─── Record set

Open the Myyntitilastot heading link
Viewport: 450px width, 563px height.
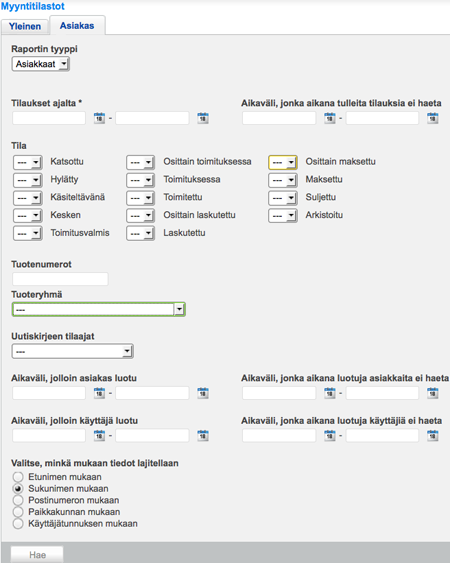point(33,6)
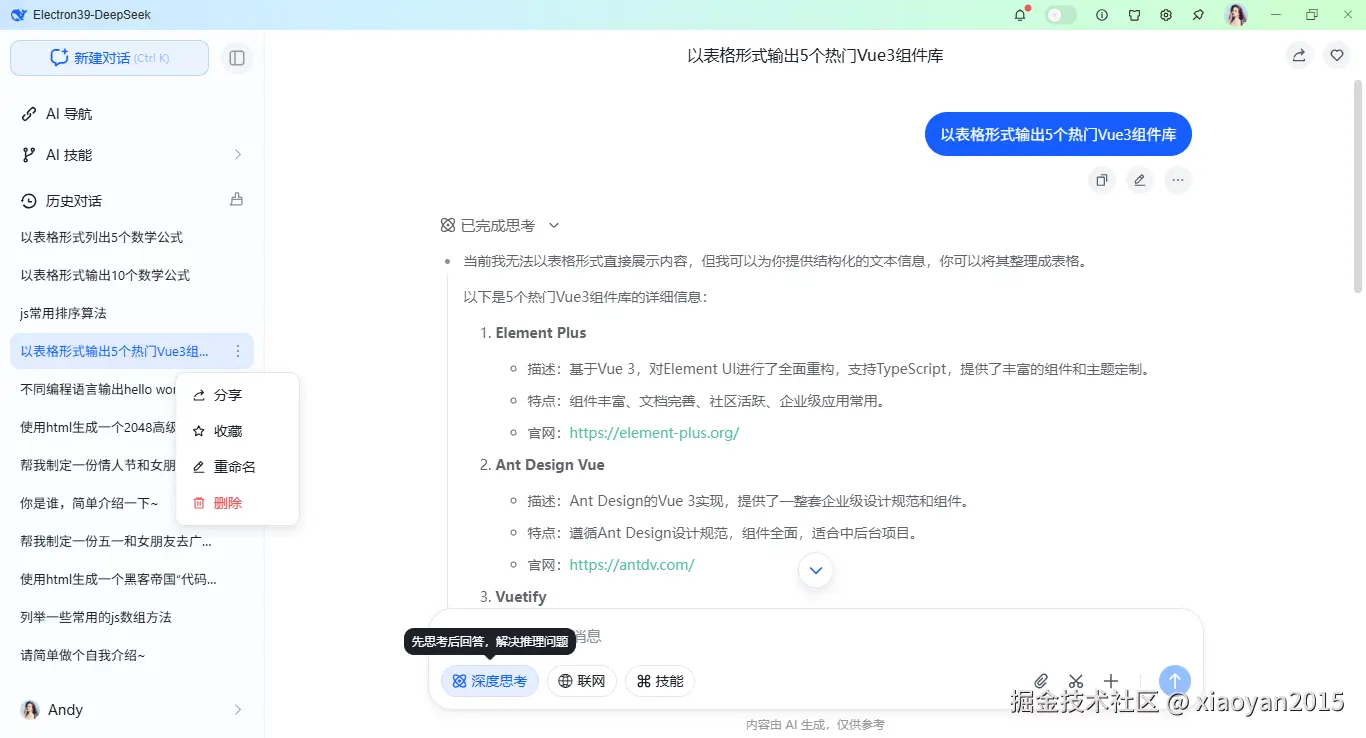The height and width of the screenshot is (738, 1366).
Task: Copy the AI reply using the copy icon
Action: pyautogui.click(x=1101, y=180)
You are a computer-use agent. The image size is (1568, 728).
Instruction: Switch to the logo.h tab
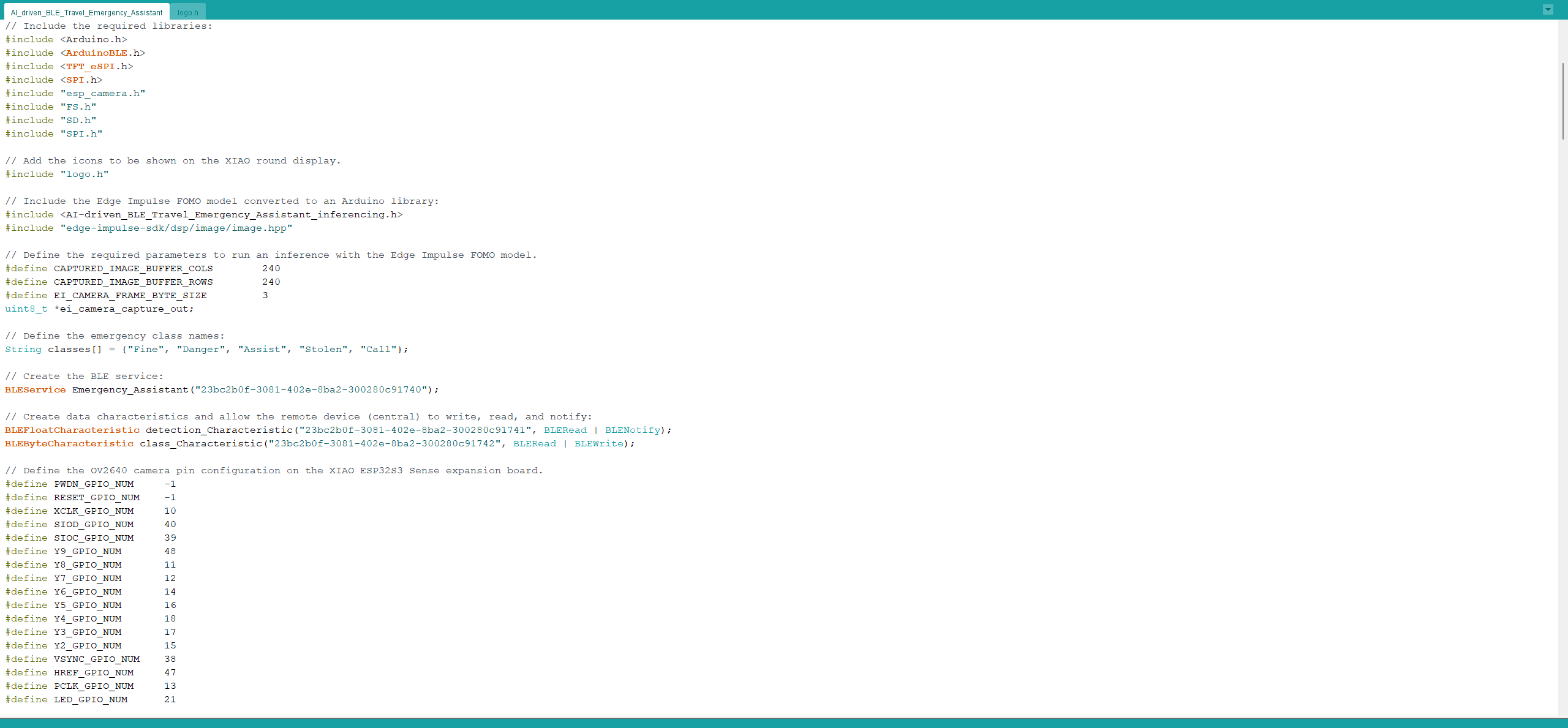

──────

Turn every line of the records above into a numbered list, skipping blank lines. Leave the pictures out of the answer.

1. Open the Myyntitilastot heading link
2. Viewport: 450px width, 563px height.
3. point(33,6)
4. The height and width of the screenshot is (738, 1366).
5. Task: Copy the AI reply using the copy icon
6. Action: pyautogui.click(x=1101, y=180)
7. You are a computer-use agent. The image size is (1568, 728).
8. Instruction: Switch to the logo.h tab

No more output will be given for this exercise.